Hagel’s criticism comes at a moment of intense scrutiny of the Trump administration’s strategy to box in Tehran, an objective that officials have made a cornerstone of the president’s foreign policy in the region.
“This is not the Obama administration, would be my message to Iran and anybody else,” Bolton told reporters at the White House later on Thursday while rolling out the Trump administration’s new counterterrorism strategy, which makes Iran a focus.”
Hagel scoffed at the notion that the presence of 2,000 U.S. troops in Syria would be sufficient to ensure the departure of the thousands of Iran-backed fighters and proxy militia leaders operating in support of Syrian President Bashar al-Assad’s regime.
“You tell me what the foreign policy objective is to using 2,000 American troops stationed in Syria and then I’ll give you an answer. I don’t know what our foreign policy objective is in the Middle East or almost anywhere else,” Hagel said.
“How do you accomplish some stability in Syria?…You’re not going to do that without the Russians, without the Iranians, without the other players in the country, in the region.”
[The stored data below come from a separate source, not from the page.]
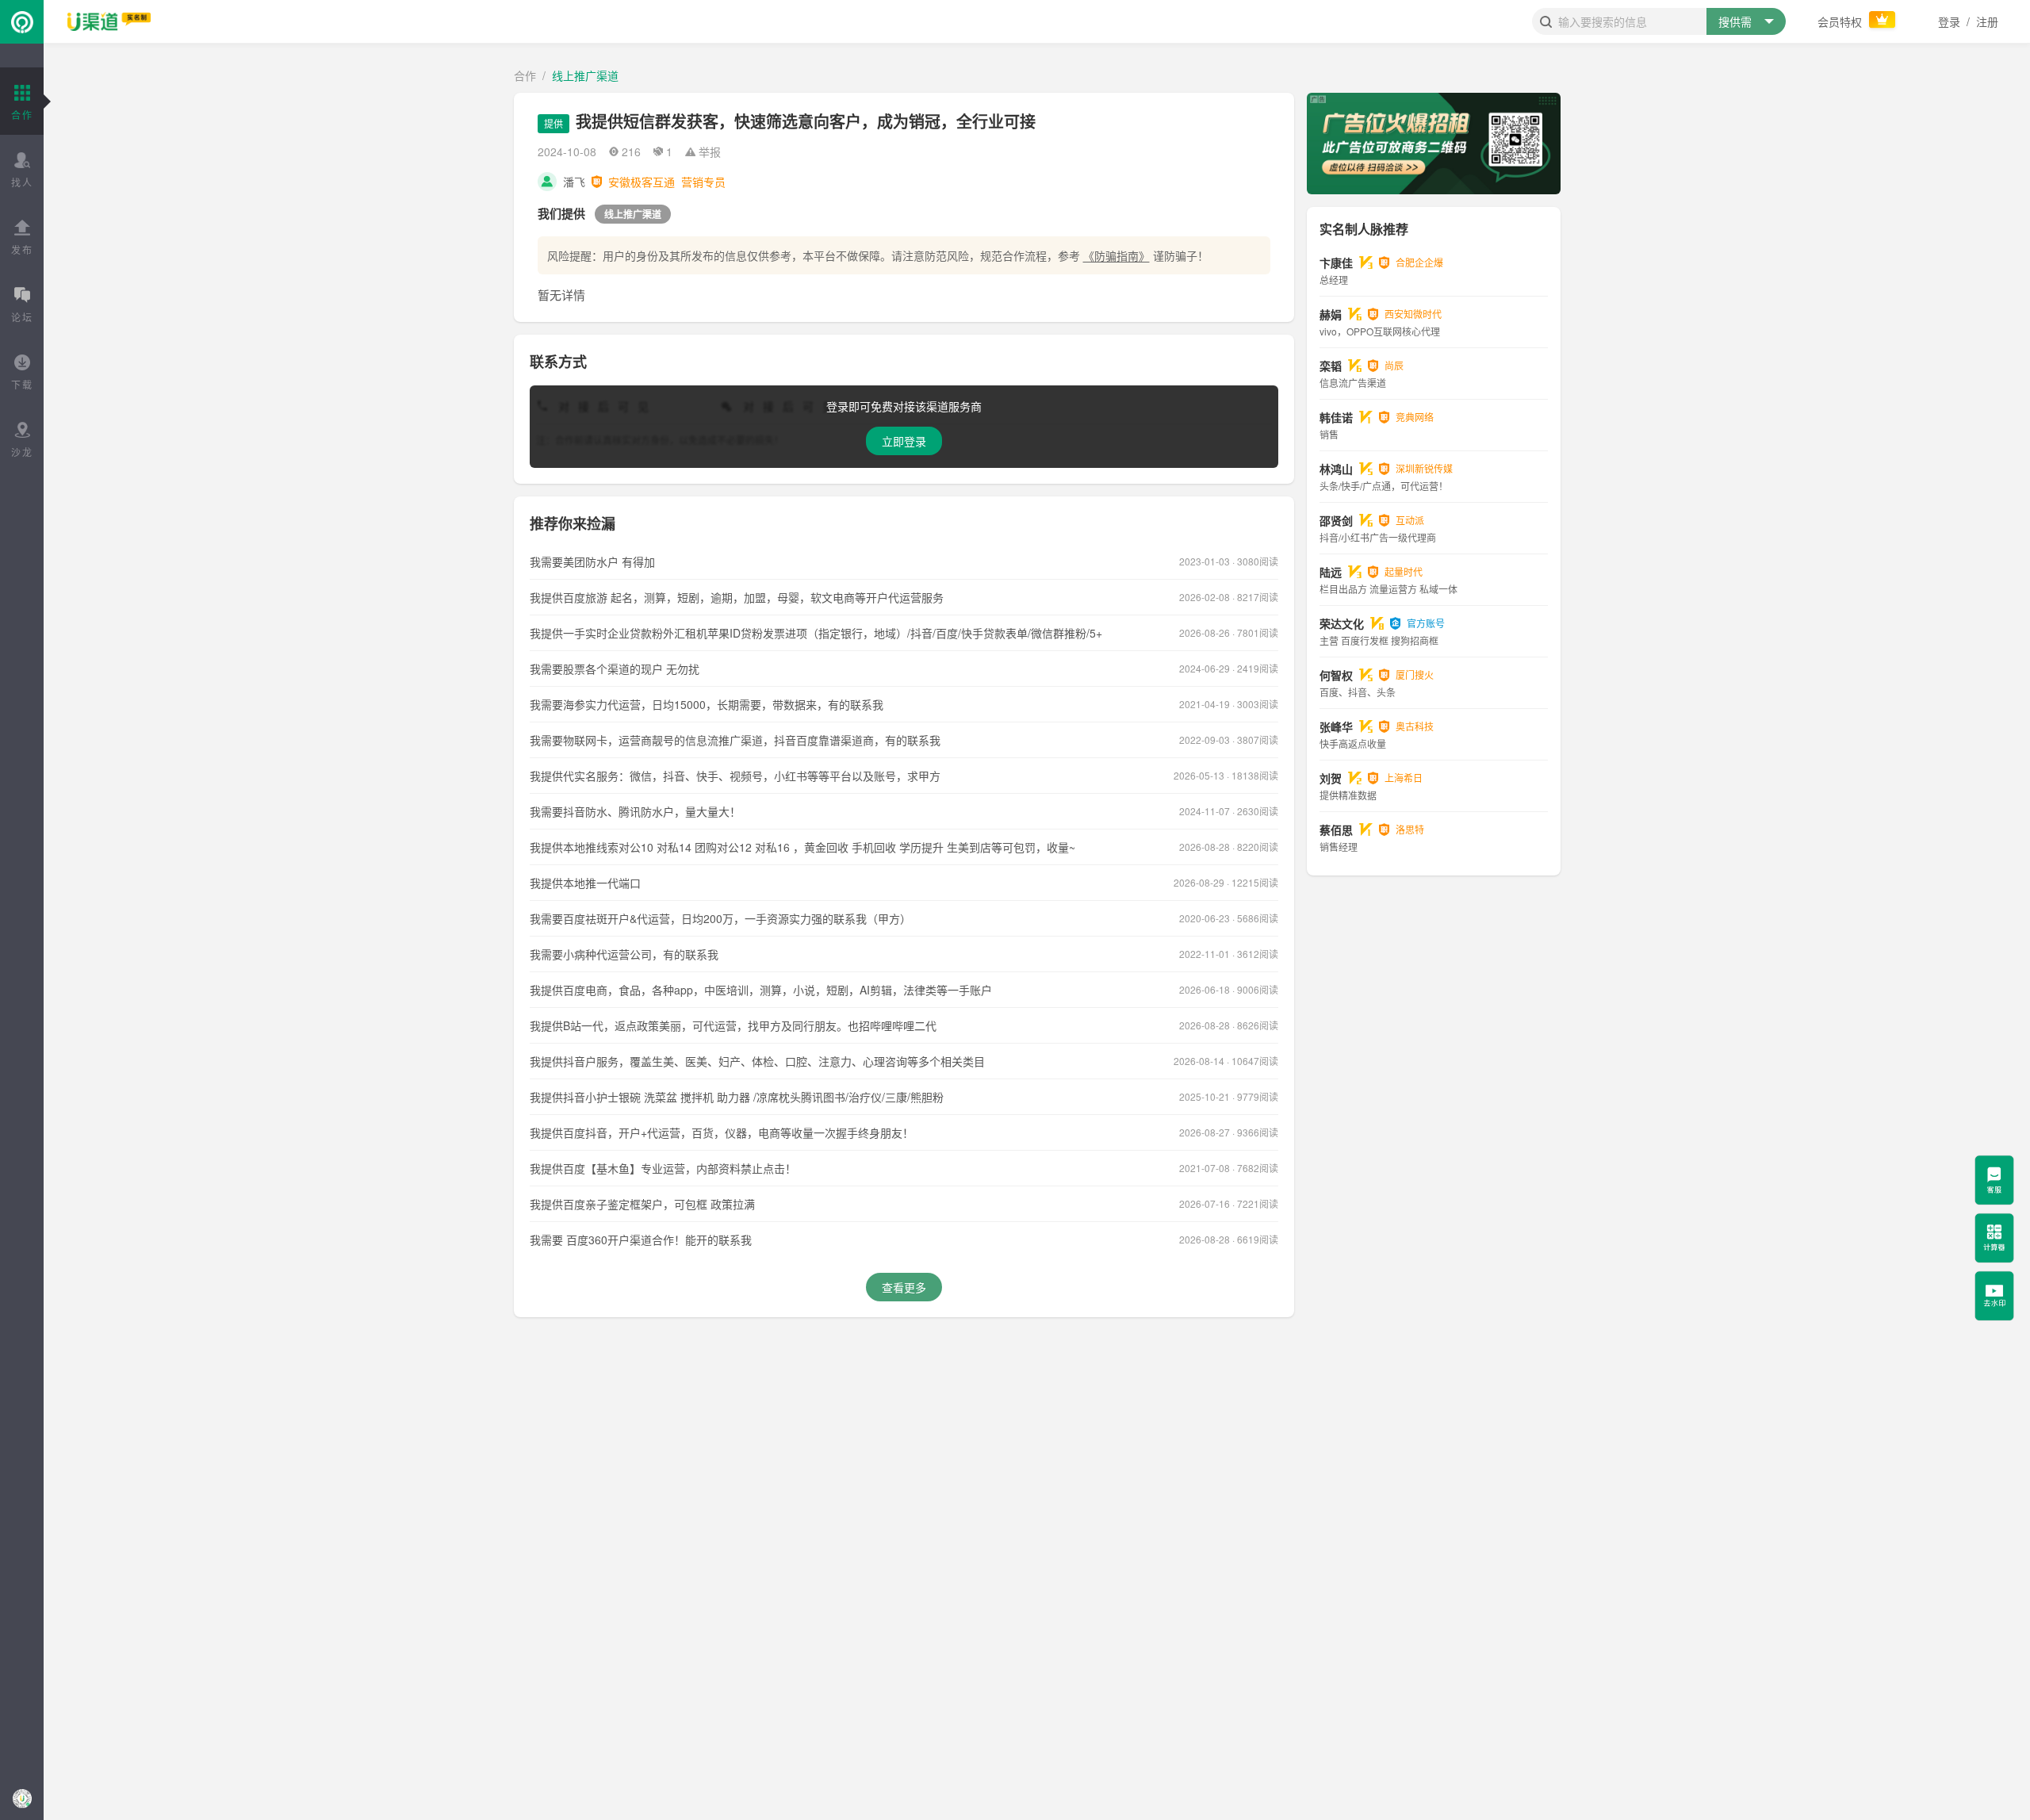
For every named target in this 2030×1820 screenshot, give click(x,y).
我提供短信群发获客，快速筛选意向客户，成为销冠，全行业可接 (806, 120)
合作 (525, 75)
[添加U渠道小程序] (22, 1798)
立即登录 (904, 441)
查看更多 (904, 1287)
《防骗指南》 (1116, 255)
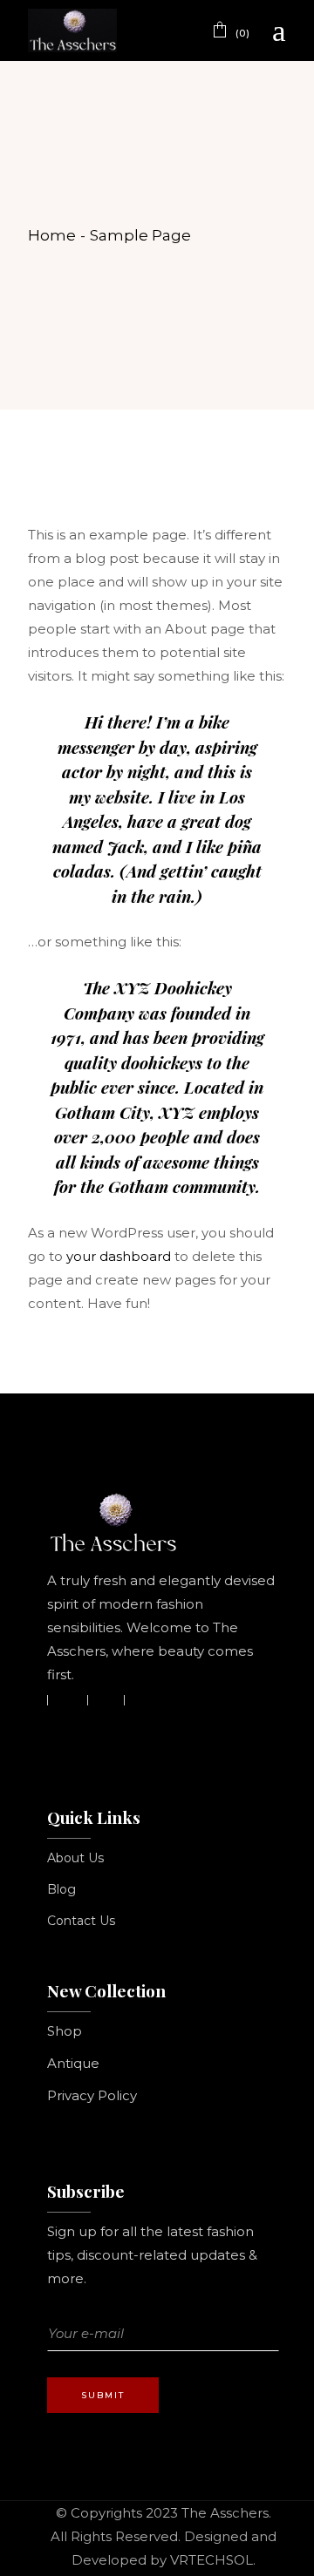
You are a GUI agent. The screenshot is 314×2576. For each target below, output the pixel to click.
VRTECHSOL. (213, 2560)
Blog (61, 1889)
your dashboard (118, 1256)
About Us (75, 1858)
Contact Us (81, 1921)
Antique (73, 2063)
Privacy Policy (92, 2095)
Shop (64, 2031)
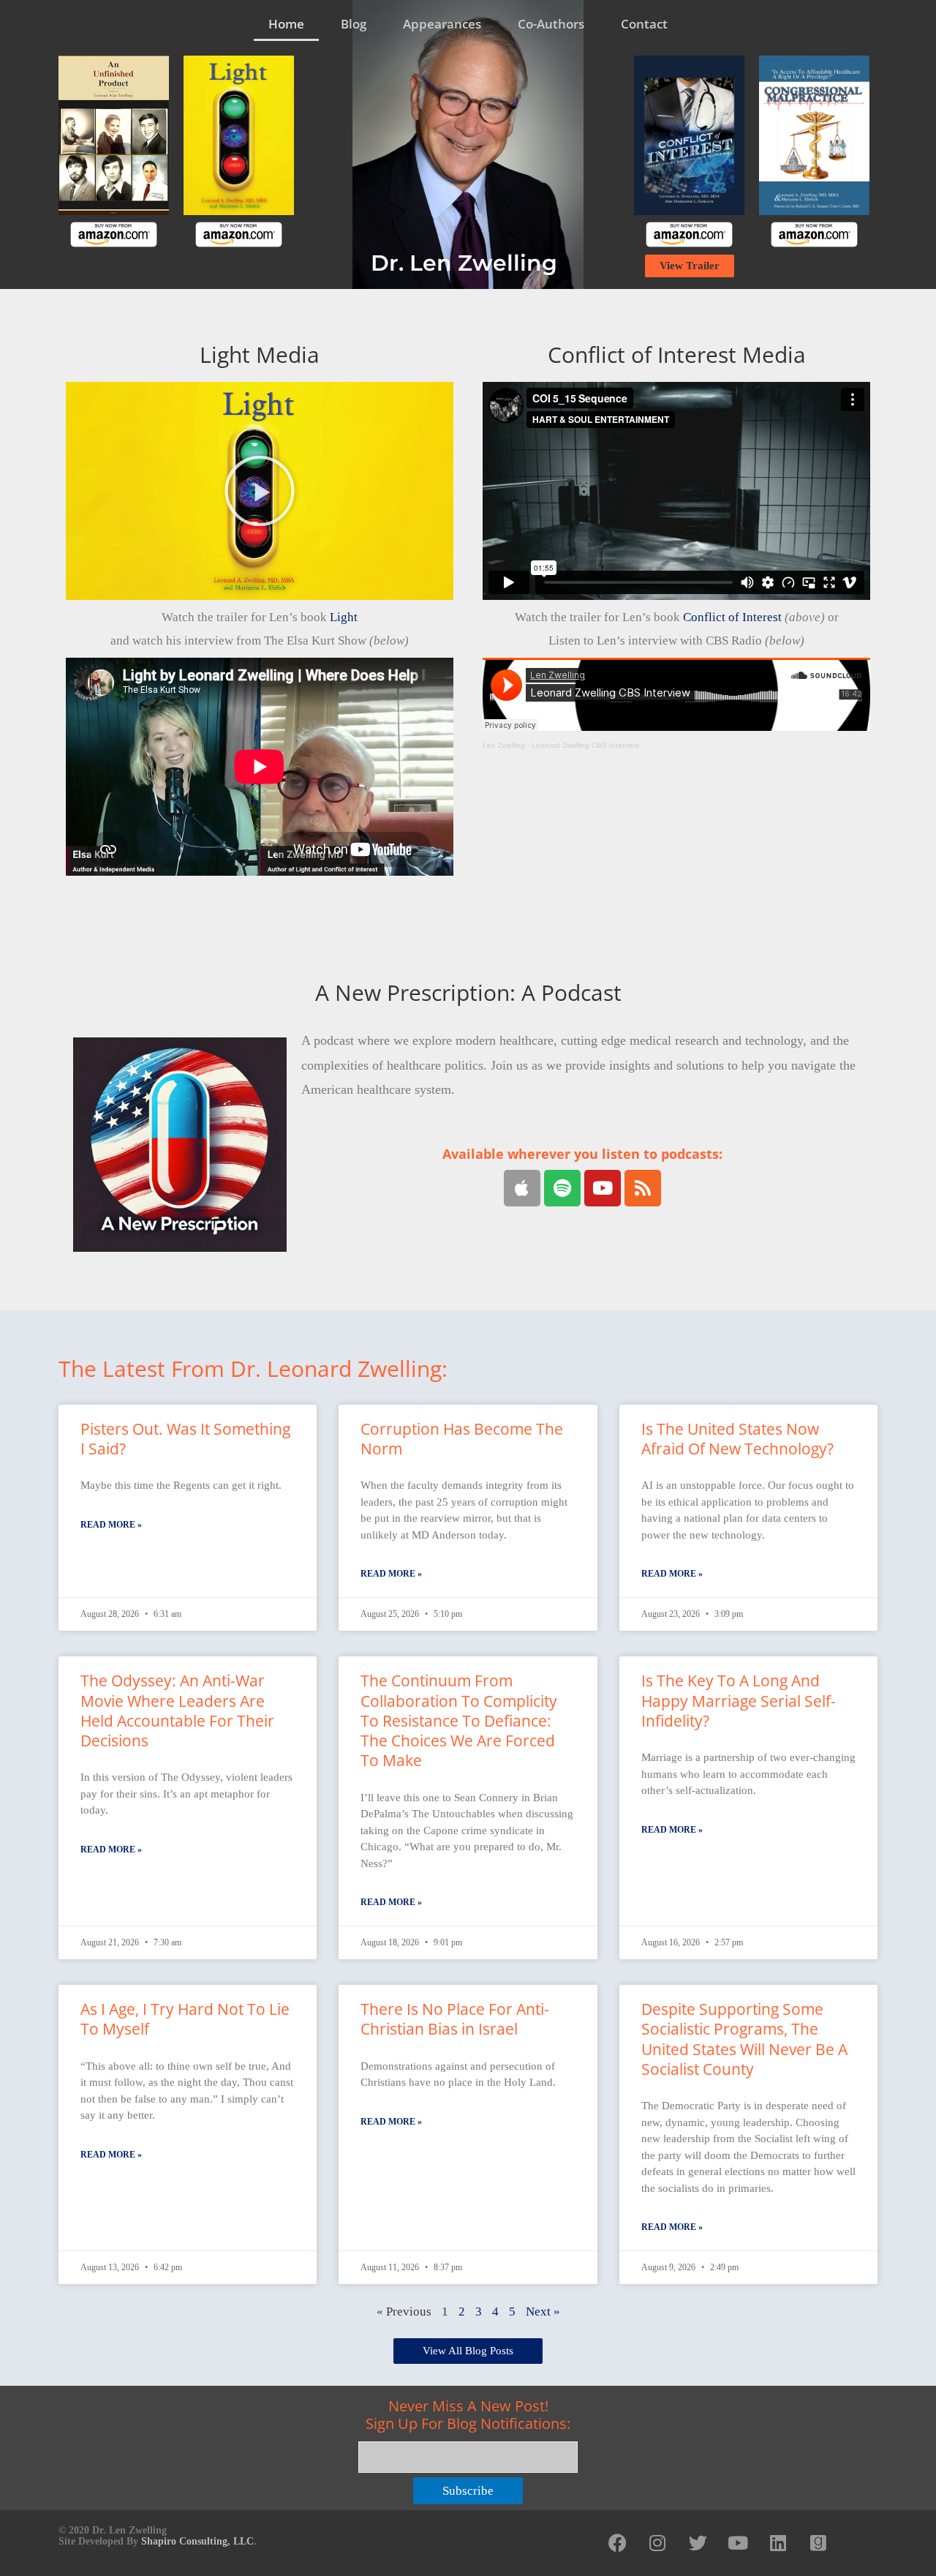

Hagel argued the administration’s recent decision to remove four Patriot missile batteries from key (Persian) Gulf allies, did not square with the Trump administration’s tough-on-Iran rhetoric..
If constraining Iranian influence is the goal, Hagel said, “how do you think you’re going to have more leverage against Iran by pulling Patriot batteries out of countries, and not paying attention to some of these areas, but [instead] just making these bullying speeches about, ‘We’re gonna sanction you’?”
“This is my point about the confusion. Where are we? What is our policy?”
So far, Trump’s overt pressure on Iran has taken place primarily in the diplomatic and financial sphere.
Gen. Joseph Votel, the head of U.S. Central Command, told reporters on Thursday that the military’s presence in Syria has “an impact” on Iranian activities but that CENTCOM had not been given a new mission.
“I don’t think we’re seeking to go to war with Iran,” he said. “I think the president has made it clear that Iran needs to cease its destabilizing behavior and policies that spread violence and human misery throughout the Middle East.”